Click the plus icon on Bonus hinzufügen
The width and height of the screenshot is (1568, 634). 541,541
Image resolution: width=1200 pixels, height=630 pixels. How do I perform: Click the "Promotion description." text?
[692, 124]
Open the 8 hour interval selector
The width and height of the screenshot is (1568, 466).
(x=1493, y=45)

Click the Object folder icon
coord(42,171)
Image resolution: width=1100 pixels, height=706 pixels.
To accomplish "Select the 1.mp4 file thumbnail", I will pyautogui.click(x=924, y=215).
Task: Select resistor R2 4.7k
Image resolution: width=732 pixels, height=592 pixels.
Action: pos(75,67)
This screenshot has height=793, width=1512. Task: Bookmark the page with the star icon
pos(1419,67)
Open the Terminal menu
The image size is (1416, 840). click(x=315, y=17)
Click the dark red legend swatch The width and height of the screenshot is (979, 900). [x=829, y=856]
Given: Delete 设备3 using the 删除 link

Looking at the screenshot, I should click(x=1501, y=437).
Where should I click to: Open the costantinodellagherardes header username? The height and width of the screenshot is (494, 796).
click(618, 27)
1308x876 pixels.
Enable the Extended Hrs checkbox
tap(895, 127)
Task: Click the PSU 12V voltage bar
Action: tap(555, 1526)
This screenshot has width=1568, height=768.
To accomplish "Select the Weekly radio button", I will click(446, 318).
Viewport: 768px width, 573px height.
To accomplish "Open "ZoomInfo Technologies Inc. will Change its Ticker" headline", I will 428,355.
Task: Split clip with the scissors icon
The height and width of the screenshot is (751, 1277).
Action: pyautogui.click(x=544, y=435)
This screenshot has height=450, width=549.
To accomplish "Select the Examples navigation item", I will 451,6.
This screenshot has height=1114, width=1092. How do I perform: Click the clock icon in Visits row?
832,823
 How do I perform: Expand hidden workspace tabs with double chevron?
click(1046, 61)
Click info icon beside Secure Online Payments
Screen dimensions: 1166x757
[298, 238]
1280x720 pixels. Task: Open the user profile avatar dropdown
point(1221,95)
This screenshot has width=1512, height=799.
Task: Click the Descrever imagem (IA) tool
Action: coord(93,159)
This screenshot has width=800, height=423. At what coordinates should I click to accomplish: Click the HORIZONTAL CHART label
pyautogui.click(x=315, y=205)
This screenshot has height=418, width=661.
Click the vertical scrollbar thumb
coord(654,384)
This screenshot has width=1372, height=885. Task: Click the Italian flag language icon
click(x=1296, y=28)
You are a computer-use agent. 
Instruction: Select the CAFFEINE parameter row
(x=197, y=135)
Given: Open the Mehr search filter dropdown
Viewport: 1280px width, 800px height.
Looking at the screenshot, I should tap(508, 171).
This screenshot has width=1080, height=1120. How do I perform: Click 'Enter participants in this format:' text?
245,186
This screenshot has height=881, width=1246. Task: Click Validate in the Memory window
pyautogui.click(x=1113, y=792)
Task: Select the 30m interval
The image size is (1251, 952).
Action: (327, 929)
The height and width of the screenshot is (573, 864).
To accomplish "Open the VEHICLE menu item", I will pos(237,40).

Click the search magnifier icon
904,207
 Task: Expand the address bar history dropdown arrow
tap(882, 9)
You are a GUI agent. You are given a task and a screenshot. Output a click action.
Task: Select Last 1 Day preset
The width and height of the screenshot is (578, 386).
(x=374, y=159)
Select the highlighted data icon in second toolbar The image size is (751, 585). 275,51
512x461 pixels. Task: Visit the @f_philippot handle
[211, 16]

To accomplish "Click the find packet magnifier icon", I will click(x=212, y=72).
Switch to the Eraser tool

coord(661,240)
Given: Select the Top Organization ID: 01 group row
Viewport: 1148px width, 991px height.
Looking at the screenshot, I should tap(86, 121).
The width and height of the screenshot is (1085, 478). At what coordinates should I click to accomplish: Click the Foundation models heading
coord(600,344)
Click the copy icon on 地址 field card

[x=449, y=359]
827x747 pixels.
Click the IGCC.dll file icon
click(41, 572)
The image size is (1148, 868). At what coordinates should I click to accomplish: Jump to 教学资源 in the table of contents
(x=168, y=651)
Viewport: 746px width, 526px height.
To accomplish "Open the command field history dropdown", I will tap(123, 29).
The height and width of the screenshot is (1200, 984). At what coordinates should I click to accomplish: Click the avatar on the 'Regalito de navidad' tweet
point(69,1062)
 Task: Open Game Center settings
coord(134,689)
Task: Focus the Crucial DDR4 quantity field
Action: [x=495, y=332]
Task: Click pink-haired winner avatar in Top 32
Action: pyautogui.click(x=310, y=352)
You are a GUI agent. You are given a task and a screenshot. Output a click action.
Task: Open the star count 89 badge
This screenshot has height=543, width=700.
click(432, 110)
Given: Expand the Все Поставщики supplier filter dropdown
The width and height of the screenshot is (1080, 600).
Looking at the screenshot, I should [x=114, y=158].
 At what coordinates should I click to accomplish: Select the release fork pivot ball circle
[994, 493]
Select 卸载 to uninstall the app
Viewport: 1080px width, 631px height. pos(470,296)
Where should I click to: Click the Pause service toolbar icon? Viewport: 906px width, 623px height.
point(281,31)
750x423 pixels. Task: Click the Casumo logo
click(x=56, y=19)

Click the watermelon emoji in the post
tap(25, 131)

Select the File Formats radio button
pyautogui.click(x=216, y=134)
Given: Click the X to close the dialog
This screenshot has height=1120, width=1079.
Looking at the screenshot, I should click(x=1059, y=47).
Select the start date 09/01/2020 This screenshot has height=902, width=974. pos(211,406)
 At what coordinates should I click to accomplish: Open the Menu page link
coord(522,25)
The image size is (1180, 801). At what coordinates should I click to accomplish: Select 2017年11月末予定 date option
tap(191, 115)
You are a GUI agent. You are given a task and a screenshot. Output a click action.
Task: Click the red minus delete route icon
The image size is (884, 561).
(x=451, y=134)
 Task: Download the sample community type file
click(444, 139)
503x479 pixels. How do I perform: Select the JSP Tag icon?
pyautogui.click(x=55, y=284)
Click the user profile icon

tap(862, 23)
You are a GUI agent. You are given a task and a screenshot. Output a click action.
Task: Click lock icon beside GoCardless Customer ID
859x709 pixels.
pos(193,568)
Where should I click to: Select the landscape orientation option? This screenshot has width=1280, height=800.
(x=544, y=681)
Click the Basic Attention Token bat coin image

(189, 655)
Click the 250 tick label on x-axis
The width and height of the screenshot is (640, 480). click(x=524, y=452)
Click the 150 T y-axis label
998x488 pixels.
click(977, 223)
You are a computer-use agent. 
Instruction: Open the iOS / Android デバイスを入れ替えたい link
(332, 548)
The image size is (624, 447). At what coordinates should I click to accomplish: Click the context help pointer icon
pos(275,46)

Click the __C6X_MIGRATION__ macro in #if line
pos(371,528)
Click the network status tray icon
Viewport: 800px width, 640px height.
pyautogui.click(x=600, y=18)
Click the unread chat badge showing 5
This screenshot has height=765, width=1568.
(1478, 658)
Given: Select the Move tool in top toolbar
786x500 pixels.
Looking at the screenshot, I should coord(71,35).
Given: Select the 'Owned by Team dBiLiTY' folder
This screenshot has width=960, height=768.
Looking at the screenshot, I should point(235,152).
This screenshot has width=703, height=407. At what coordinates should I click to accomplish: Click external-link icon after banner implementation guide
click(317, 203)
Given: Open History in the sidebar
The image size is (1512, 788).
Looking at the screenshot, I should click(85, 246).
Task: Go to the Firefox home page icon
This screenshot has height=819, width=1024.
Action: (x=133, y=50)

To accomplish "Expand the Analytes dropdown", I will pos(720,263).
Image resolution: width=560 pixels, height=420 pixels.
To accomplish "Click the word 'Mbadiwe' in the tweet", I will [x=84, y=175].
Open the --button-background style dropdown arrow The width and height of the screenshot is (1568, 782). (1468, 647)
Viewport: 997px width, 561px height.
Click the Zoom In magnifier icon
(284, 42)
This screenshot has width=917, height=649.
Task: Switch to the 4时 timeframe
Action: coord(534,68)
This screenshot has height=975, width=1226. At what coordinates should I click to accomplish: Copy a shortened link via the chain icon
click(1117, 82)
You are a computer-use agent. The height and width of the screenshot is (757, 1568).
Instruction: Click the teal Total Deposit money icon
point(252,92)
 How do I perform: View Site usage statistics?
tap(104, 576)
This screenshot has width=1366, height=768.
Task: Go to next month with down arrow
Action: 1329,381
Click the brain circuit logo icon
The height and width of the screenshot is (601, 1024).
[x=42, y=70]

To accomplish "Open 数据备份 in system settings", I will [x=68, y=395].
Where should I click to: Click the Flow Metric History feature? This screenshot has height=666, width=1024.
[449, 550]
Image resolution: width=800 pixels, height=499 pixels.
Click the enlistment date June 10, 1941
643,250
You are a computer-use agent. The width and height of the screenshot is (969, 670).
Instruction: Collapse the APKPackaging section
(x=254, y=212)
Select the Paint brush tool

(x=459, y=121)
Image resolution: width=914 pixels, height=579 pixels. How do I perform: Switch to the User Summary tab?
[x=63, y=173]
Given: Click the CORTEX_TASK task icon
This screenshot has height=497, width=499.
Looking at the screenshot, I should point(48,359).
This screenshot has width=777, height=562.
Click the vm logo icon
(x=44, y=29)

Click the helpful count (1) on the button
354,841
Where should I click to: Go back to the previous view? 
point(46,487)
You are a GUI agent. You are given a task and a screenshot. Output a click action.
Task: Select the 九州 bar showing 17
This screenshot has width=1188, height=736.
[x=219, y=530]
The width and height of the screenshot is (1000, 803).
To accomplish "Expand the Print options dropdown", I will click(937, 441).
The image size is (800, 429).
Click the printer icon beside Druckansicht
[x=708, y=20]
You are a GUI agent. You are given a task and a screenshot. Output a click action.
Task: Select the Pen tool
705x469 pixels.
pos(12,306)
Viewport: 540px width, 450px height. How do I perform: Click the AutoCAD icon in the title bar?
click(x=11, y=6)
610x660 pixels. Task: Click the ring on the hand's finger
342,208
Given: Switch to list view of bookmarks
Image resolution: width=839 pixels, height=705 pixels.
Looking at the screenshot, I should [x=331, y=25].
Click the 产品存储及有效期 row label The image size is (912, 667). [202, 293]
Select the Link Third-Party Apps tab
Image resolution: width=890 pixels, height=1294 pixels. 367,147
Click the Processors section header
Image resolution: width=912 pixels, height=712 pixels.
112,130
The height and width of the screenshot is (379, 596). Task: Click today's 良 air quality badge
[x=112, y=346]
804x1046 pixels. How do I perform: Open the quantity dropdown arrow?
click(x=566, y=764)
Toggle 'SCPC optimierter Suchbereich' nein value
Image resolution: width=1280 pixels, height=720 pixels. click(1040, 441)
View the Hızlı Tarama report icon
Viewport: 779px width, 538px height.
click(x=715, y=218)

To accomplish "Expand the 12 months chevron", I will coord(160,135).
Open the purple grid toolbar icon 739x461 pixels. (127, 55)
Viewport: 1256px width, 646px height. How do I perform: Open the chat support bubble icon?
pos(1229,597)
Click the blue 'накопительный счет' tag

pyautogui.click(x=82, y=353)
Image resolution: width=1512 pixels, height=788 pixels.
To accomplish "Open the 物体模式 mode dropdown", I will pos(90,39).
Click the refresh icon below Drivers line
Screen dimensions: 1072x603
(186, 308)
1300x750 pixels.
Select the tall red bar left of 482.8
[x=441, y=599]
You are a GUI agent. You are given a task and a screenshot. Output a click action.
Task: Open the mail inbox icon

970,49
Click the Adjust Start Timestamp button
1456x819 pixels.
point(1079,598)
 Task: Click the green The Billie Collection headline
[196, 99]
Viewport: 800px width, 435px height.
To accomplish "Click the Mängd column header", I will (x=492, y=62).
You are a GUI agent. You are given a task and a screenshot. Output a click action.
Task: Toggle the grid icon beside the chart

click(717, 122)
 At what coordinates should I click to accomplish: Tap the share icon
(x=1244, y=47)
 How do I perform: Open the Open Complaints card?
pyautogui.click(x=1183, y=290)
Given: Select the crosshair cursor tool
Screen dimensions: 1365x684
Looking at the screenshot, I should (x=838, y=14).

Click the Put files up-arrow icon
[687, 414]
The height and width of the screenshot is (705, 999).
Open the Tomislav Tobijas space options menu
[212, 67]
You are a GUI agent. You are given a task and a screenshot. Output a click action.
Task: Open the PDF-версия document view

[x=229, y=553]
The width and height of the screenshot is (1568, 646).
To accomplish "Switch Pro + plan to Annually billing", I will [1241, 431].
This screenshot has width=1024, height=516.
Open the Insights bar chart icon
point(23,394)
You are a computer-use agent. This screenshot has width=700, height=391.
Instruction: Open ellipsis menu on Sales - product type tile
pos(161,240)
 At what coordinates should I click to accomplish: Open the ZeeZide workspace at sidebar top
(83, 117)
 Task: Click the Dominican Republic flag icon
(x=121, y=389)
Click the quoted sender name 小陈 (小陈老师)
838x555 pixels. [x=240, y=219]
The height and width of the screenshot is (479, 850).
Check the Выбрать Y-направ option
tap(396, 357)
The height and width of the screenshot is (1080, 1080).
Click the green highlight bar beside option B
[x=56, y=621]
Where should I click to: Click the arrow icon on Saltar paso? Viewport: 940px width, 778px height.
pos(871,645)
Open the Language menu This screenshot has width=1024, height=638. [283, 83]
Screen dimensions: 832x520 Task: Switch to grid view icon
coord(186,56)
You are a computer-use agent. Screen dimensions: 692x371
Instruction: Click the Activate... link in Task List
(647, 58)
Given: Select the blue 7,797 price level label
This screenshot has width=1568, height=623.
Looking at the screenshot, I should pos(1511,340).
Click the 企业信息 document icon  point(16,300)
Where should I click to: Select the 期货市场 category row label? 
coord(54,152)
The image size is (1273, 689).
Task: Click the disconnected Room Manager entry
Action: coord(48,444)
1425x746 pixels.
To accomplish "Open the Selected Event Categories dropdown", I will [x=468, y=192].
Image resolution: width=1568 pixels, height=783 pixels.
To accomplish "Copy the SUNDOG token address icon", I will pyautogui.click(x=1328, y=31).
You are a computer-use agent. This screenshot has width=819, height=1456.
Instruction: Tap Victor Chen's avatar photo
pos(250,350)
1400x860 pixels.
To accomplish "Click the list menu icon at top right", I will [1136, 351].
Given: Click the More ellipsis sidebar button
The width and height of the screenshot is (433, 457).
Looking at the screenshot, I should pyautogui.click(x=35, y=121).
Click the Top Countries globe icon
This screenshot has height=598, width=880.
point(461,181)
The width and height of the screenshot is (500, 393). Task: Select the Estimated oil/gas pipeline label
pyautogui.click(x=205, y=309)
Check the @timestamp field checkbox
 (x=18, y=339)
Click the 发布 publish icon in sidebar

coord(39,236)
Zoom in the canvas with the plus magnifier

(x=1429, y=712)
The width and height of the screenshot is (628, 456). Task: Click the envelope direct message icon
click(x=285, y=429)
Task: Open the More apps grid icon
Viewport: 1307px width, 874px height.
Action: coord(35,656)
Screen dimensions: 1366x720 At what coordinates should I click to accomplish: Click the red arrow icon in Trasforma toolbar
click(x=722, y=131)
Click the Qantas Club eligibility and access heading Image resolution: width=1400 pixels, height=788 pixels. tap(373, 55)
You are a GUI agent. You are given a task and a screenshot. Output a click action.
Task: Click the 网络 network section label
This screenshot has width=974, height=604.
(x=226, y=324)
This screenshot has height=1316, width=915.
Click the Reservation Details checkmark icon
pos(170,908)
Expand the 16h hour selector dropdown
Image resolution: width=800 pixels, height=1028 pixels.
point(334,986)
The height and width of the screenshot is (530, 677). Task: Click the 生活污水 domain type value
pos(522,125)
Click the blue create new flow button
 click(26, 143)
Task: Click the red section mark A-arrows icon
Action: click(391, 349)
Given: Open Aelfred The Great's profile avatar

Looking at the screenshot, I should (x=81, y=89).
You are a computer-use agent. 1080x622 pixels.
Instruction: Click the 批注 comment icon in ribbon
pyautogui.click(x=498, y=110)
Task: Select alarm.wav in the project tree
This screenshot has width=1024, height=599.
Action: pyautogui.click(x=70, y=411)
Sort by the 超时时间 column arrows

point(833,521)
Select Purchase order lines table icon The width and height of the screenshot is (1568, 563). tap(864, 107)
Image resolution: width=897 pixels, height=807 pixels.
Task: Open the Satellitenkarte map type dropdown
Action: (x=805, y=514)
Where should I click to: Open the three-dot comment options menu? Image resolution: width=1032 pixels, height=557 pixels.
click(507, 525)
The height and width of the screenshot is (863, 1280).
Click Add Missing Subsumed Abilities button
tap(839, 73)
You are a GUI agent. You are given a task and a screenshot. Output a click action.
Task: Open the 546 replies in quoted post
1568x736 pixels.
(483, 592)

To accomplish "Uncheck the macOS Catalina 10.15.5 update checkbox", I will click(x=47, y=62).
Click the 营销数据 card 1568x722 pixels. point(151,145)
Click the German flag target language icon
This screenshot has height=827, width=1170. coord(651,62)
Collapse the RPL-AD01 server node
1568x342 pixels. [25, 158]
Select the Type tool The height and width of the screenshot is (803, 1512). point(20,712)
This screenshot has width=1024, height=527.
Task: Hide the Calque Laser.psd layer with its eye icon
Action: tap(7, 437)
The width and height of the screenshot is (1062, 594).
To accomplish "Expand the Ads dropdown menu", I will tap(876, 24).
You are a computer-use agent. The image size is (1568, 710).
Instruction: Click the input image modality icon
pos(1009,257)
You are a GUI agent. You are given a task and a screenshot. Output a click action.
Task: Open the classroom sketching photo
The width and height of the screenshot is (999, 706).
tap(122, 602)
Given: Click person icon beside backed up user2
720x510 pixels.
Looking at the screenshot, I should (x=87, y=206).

##########

Action item> Exact reproduction is required: output the lines from the start of the entries above through the line with "Open the 8 hour interval selector".

Reply to the exercise>
Click the plus icon on Bonus hinzufügen
The width and height of the screenshot is (1568, 634). 541,541
Image resolution: width=1200 pixels, height=630 pixels. How do I perform: Click the "Promotion description." text?
[692, 124]
Open the 8 hour interval selector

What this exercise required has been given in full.